Mix up a wet mortar mix of four parts sand (half-and-half sharp sand and builder’s sand) to one part cement, or use a prepared mix. Place a trowel-full in the corners and in the center of a paving stone square.

Bed in paving stones

Position the paving stone on the mortar and use the wooden end of a mallet to gently tap it into place. Use a spirit level to check that it is level. Mortar in each one in the same way and leave them to set for a day or two.

Plant up

Fill between the paving stone with topsoil and plant up the herbs or turf. If using turf, lay it slightly above the paving stones so you can run a mower over the whole area. Water in. Keep plants watered until they are established.

Wall stone covered by purple climber plant.

How to Create a Rockery Wall

Dry stone walls make perfect homes for alpines, such aubretia, which creates a mass of evergreen foliage and cascades of pretty flowers in spring. Choose small plants and use this planting method to secure them in the wall.

When to plant: Early autumn.

At their best: Spring.

Time to complete: 30 minutes.

You will need: Bucket, piece of dried turf.

Alpines, such as: Aubrieta, Campanula poscharskyana, Houseleek – Sempervivum, Gold dust – Aurinia saxatilis, Saxifrage – Saxifraga.

Prepare to plant

Take the dried turf and dunk it in a bucket of water to drench it. Remove and allow to drain. Water the plant and remove it from its pot. Wrap the damp turf around the plant roots.

Ease plants into crevices

Carefully wedge the turf-wrapped plant into a crevice. Fill around it with a half-and-half mix of horticultural sand and soil-based potting mix. Mist the plant regularly.

Man taking care of a small rose tree.

How to Plant a Tree in Your Garden

An investment in time and money, a tree will eventually become a striking presence in your garden and make a beautiful year-round feature. Plant it well and take care of it afterward, and your tree will soon pay dividends, providing you with color, shade, and structure for many years to come.

When to start: Late autumn.

At their best: All year round.

Time to complete: 2 hours.

You will need: Tree, spade, fork, cane, stake, tree tie, mulch, gardening gloves.

Prepare the ground

Dig a circular hole twice the width and the same depth as the root ball. Do not dig over the base, because this may cause the tree to sink once planted. Instead, puncture the base and sides with a garden fork to encourage the roots to penetrate.

Check planting depth

Most trees are planted with their root ball slightly above the soil surface, which helps them to establish a strong root system. Place the tree in the hole, lay a cane across the top to check the level, and add or remove soil as required.

Tease out roots

Lift the tree from the hole and use your fingers to gently tease the outer roots away from the root ball. This will encourage them to root into the surrounding soil, helping the tree establish, and is particularly important if the tree is “root-bound”.

Plant the tree

Hold the tree in the hole and turn it round until its best side is facing in the right direction. Then fill around the root ball with the excavated soil. Do this in three stages; adding soil and gently firming it down with your foot each time. Make sure there are no air pockets between the roots.

Gently firm in

Make sure the root ball is just above the soil surface. As a guide, look for the “nursery line”, where the trunk darkens at the base, showing the level the tree was grown at in the nursery. This must not be buried. Then add a thin layer of soil over the root ball so that no roots are exposed.
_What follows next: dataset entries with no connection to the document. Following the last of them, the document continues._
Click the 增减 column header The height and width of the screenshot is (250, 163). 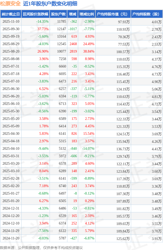tap(73, 14)
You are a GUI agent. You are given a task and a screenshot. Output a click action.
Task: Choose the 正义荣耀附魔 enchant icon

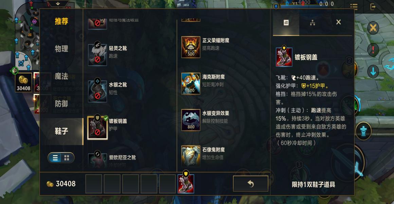click(x=191, y=47)
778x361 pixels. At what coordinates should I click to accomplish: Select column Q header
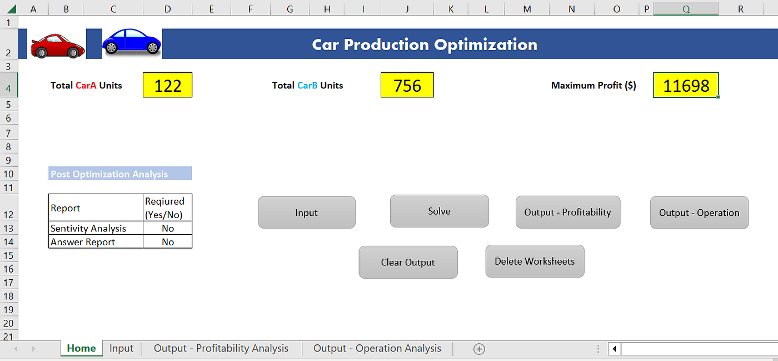(x=686, y=8)
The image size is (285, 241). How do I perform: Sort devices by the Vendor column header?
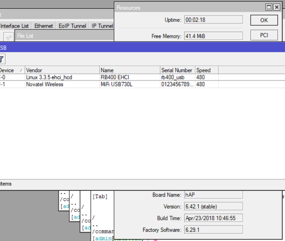pyautogui.click(x=34, y=70)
Attach tree to wooden stake

Choose a stake that will reach a third of the way up the trunk. Use a mallet to hammer it into the ground at an angle of about 45 degrees with the top facing the prevailing wind. Attach a tree tie at the point where tree and stake meet, using a spacer to prevent them rubbing together.


Water the tree well, and then apply a thick mulch, such as composted bark chippings, to suppress competing weeds and seal in moisture. Keep it clear of the stem. Water the tree regularly for two years, and check and loosen ties frequently. The ties can be removed after two or three years when the tree has fully established.